* Material for the task *

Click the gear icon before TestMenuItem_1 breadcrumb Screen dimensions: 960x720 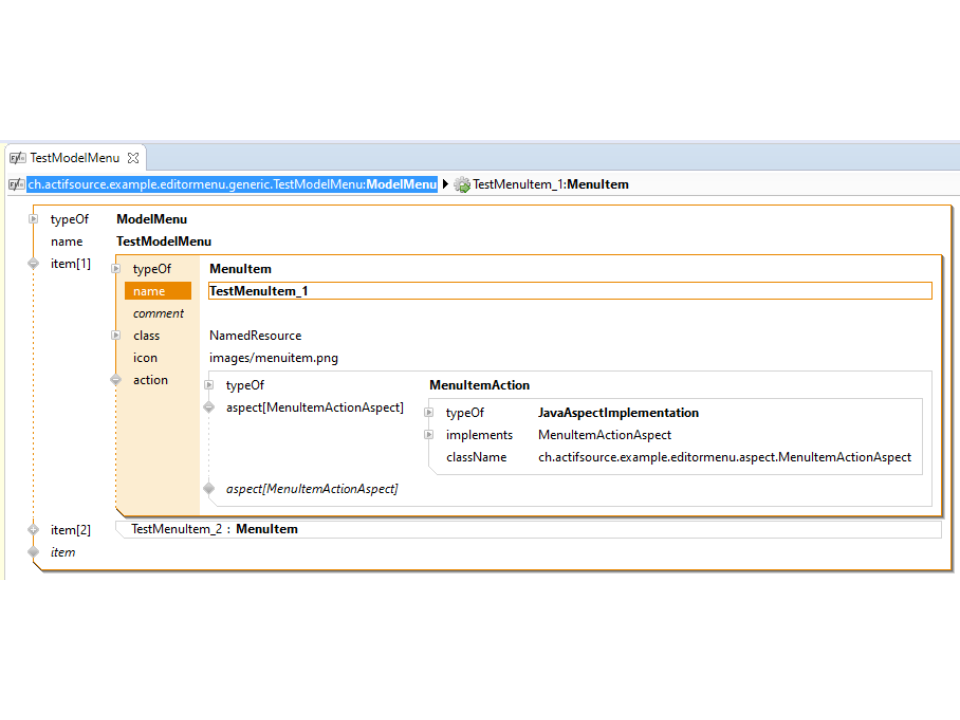(461, 185)
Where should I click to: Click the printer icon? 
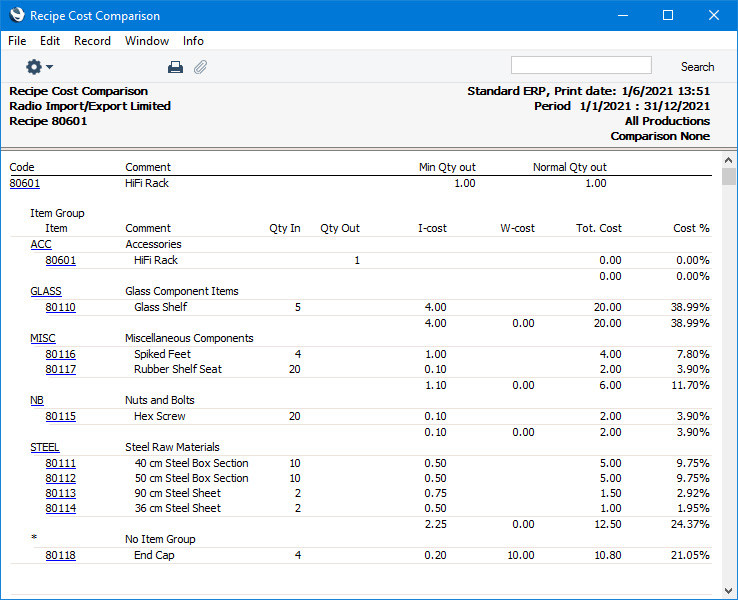point(175,67)
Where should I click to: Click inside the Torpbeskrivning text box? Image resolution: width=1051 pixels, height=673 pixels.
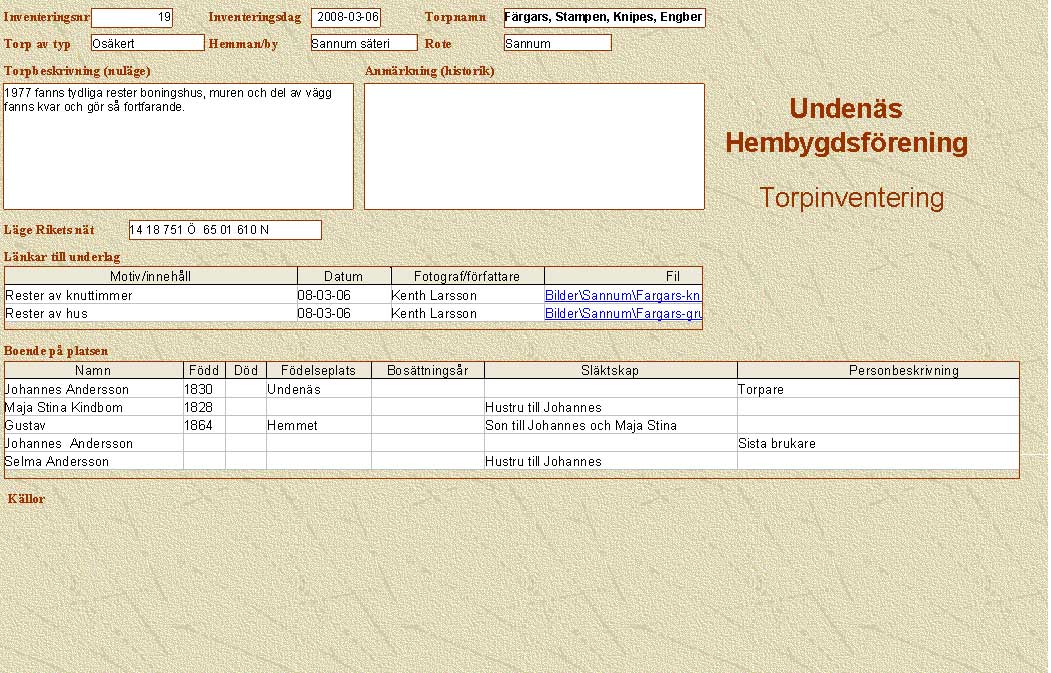pyautogui.click(x=178, y=146)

* Action item *
The lines wanted run from the one with "Where should I click to: Click the" through the final line of the data; repeat them word for word and skip every picture.

* Task answer *
Where should I click to: Click the printer icon? 
point(175,67)
Where should I click to: Click inside the Torpbeskrivning text box? Image resolution: width=1051 pixels, height=673 pixels.
pyautogui.click(x=178, y=146)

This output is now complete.